Osteoarthritis (OA) is a common disease that affects 30 million adults in the United States. OA is a disease of the entire joint, involving the cartilage, joint lining, ligaments and bone.
But OA is more than joints just wearing out. The disease is characterized by cartilage breakdown, bony joint changes, tendon and ligament deterioration, and various degrees of inflammation of the joint synovium. Now, researchers are looking at the role that specific proteins play in joint health.
Aging is a risk factor for OA, which most often affects middle-age to elderly people. The disorder most often affects hands and weight-bearing joints such as knees, hips, feet and the back, but it can affect almost any joint in the body. Symptoms range from mild to severe, and 43.5 percent of adults with physician-diagnosed OA have limitations in their usual activities related to their arthritis.
The goal of treatment in OA is to reduce pain and improve function. The outcome of OA depends on which joints are involved and the rate of disease progression. Treatment can usually be effectively managed with lifestyle changes, physical therapy, medication and surgery.
Exercise is an important part of treatment, because it can decrease joint pain and improve function. Treatment also may involve topical pain relievers or nonsteroidal anti-inflammatory drugs. Currently, the process underlying osteoarthritis cannot be reversed, but researchers are trying to find ways to at least slow or maybe reverse this joint damage.
A new study from scientists at The Scripps Research Institute (TSRI) demonstrates why the risk of OA increases with age and offers a potential option for developing new therapies to maintain healthy joints. Martin Lotz, M.D., a TSRI professor and senior author of the study discovered that FoxO proteins control the expression of genes that are essential for maintaining joint health.

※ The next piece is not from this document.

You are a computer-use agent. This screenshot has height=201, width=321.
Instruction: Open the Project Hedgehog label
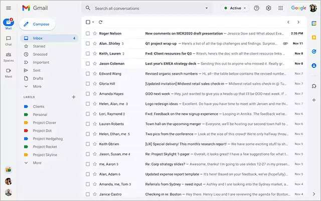[47, 139]
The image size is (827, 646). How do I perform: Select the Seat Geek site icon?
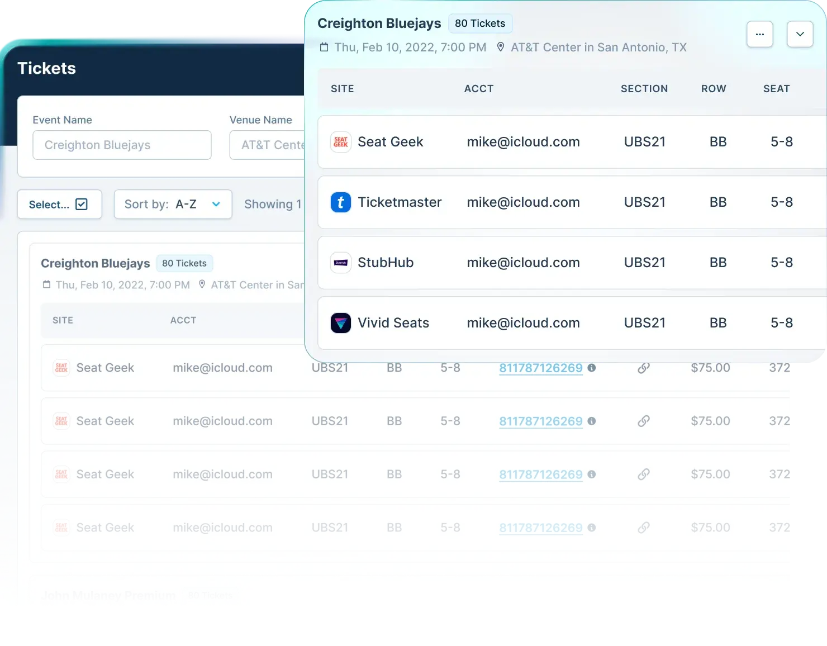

FoxO proteins are transcription factors that regulate autophagy, metabolism and aging. Lotz has previously shown that as joints age, levels of FoxO proteins in cartilage decrease and that people with OA have a lower expression of the genes needed for autophagy.
For the new study, researchers used mouse models with FoxO deficiency in cartilage to see how the FoxO proteins affect maintenance of cartilage throughout adulthood. They found that cartilage was thicker and chondrocytes were more proliferative in young mice lacking FoxO in cartilage.
FoxO-deficient mice exhibited worse arthritis with aging and increased cartilage degradation in response to surgically induced arthritis. They also expressed less lubricin, a protein that helps reduce friction in joints. FoxO1 and autophagy-related genes were reduced in human chondrocytes from patients with OA; restoring FoxO1 expression reduced inflammatory cytokines and up-regulated lubricin.
This study suggests that FoxO factors could be targets for therapy in osteoarthritis. The next step in this research is to develop molecules that enhance FoxO and test them in experimental models of OA.